Decisão do ministro proíbe aplicação automática de ordens estrangeiras no Brasil; bancos ficam em encruzilhada entre sanções dos EUA e punições do Supremo
Publicado pelo Portal Vermelho
Em uma resposta direta às ameaças do governo de Donald Trump contra o ministro Alexandre de Moraes, o Supremo Tribunal Federal (STF) reafirmou com força a soberania jurídica brasileira. O ministro Flávio Dino determinou que ordens judiciais e executivas de governos estrangeiros – como as sanções impostas pela Lei Magnitsky – não produzem efeitos automáticos no território nacional e dependem de validação do STF para serem cumpridas.
Dino reforçou que apenas o STF pode autorizar bloqueios de contas, transferências ou restrições de contratos determinados fora do país. A medida, tomada em um processo sobre o rompimento da barragem de Mariana (MG), funciona como resposta à ofensiva da Casa Branca contra Moraes, alvo da Lei Magnitsky.
Os EUA têm a prática ilegal e abusiva de proceder a medidas unilaterais, independentemente de ciência e concordância dos judiciários estrangeiros. Mas, segundo Dino, leis e atos administrativos de outros países não produzem efeitos automáticos sobre cidadãos ou empresas atuantes em território nacional. A decisão coloca instituições financeiras em um dilema sem precedentes: obedecer à Casa Branca e arriscar punições no Brasil, ou acatar o STF e enfrentar potencialmente sanções secundárias “pesadas” dos Estados Unidos.
Bancos entre duas pressões
A decisão do STF não anula a Lei Magnitsky, mas cria um escudo procedural no Brasil. Agora, se um banco congelar assets ou restringir operações de um sancionado seguindo apenas uma ordem norte-americana, estará descumprindo uma determinação direta do Supremo e sujeito a punições.
Para o ex-secretário de Cooperação Internacional da PGR, Vladimir Aras, a escolha para os bancos é “puramente econômica” e, seja qual for a opção, trará prejuízos. “No caso brasileiro, a multa pode ser baixa, mas o risco é imediato. No caso americano, a sanção secundária pode demorar, mas, se vier, será pesada”, analisa Aras, em entrevista ao UOL. O fantasma que ronda o sistema financeiro é o caso do banco francês BNP Paribas, multado em US$ 8,8 bilhões (cerca de R$ 48 bi) em 2014 por violar embargos norte-americanos.
Embora a decisão de Dino crie uma barreira no território brasileiro, ela não blinda Moraes fora do país. Os efeitos da Lei Magnitsky são amplos e podem atingir viagens, transações internacionais e cartões de crédito vinculados a bancos americanos.
Moraes afirmou não ter o costume de ir aos EUA nem possuir bens lá, o que mitiga o impacto direto das sanções, que incluem bloqueio de assets no país, proibição de entrada e veto a transações com norte-americanos. Além disso, é improvável que bancos brasileiros sejam diretamente punidos sem provas de que o ministro possua ativos em dólar sob jurisdição americana.

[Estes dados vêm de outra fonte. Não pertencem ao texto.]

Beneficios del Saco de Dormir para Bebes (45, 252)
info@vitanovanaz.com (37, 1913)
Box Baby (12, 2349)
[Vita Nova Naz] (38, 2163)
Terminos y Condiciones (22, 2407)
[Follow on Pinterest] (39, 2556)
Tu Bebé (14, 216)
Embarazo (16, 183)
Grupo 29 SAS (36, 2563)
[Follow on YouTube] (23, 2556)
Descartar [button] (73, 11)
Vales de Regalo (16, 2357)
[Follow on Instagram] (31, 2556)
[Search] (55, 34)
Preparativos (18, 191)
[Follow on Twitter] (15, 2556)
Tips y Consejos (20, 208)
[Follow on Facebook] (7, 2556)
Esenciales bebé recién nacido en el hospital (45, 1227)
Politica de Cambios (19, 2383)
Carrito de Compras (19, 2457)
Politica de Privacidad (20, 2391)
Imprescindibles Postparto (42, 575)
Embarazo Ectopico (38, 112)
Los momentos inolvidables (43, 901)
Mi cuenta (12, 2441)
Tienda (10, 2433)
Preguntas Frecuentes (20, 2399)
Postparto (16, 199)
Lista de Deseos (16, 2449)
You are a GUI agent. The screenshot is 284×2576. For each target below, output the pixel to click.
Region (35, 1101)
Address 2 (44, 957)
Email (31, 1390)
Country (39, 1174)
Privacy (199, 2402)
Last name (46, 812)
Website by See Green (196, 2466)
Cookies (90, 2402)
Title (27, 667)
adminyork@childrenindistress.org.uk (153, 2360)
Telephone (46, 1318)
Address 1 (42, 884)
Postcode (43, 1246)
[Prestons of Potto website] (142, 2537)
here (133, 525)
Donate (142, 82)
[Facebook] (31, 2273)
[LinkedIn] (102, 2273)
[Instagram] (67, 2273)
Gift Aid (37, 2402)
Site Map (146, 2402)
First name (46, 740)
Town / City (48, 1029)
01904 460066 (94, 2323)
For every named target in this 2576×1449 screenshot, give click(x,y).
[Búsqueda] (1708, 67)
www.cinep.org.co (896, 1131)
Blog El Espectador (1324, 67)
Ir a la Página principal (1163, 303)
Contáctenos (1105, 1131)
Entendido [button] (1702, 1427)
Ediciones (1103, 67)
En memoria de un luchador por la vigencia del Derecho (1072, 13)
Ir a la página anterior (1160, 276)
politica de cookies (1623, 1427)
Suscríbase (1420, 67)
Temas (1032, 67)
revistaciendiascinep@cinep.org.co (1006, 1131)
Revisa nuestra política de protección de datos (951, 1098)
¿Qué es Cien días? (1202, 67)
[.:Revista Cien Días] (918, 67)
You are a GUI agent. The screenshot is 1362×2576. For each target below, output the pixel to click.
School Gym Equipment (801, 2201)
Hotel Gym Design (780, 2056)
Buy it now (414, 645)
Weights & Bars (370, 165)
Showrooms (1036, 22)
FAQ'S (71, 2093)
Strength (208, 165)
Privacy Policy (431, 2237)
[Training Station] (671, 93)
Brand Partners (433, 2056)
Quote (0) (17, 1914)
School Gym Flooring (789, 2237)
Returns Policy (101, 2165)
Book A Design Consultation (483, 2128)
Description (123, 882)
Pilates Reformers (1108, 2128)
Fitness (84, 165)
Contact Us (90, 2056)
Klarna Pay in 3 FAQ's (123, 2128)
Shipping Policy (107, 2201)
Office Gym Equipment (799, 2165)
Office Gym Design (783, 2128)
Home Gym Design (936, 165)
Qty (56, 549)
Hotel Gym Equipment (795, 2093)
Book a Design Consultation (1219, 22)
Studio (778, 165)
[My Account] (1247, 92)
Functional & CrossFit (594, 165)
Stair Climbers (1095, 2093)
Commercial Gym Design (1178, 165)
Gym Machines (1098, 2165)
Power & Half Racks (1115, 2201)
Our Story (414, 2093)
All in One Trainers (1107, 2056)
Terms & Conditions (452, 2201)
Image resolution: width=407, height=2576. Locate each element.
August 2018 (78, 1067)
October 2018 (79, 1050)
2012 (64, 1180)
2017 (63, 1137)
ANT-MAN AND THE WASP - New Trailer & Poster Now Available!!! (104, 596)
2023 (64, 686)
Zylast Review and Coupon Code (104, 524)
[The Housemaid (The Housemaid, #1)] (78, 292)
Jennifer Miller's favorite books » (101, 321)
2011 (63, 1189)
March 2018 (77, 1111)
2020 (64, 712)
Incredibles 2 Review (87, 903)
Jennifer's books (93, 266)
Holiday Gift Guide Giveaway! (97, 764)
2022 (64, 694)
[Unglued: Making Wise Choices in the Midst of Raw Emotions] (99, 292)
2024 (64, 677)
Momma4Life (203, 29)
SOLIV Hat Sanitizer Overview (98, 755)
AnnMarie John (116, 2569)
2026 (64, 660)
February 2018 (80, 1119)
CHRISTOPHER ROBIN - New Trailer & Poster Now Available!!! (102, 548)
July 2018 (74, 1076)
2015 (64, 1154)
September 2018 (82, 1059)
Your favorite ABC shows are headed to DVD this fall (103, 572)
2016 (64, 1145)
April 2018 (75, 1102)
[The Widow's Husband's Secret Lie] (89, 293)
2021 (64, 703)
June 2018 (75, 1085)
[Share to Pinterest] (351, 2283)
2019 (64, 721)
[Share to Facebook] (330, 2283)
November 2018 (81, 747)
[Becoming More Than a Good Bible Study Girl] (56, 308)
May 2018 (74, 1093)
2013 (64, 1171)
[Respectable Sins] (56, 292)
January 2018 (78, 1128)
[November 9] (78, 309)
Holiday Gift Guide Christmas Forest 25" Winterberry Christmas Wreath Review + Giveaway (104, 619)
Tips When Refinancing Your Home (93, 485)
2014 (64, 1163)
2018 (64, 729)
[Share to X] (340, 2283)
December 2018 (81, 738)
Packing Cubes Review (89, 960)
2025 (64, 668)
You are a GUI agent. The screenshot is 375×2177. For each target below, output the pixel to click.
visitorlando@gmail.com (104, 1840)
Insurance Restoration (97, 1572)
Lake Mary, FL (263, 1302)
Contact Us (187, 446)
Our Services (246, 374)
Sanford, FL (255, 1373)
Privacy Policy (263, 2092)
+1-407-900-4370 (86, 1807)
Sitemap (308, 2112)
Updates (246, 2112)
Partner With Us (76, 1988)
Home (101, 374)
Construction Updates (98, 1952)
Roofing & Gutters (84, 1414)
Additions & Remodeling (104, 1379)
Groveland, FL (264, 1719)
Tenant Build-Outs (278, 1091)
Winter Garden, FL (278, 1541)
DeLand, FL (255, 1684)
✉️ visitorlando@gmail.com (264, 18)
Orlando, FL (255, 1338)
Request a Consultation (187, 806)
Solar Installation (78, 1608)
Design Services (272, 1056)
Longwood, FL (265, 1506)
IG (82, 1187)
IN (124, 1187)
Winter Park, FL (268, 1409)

Possíveis retaliações do STF
Nos bastidores do STF, o clima é de indignação. Ministros teriam ficado irritados com a sugestão de banqueiros em reuniões de que “não havia nada a fazer senão obedecer” às restrições norte-americanas. “Acham que somos teleguiados… Os americanos também não têm empresas no Brasil? Acham que elas estão imunes?”, disse um ministro, sugerindo a possibilidade de represálias contra empresas estadunidenses no país caso a ofensiva escale.
Ministros do STF consideram que a decisão de Dino foi apenas o primeiro movimento. Ativos de companhias dos EUA poderiam ser alvo de bloqueio no futuro.
Poucas horas após a decisão do STF, o Departamento de Estado norte-americano afirmou que “nenhum tribunal estrangeiro pode anular as sanções impostas pelos EUA” e classificou Moraes como “tóxico para empresas e indivíduos que buscam acesso ao mercado americano”.
Para consolidar o debate, Dino convocou uma audiência pública no STF sobre a aplicação de decisões estrangeiras no Brasil. A reunião deve reunir representantes dos Três Poderes e do setor financeiro, mas ainda não tem data definida.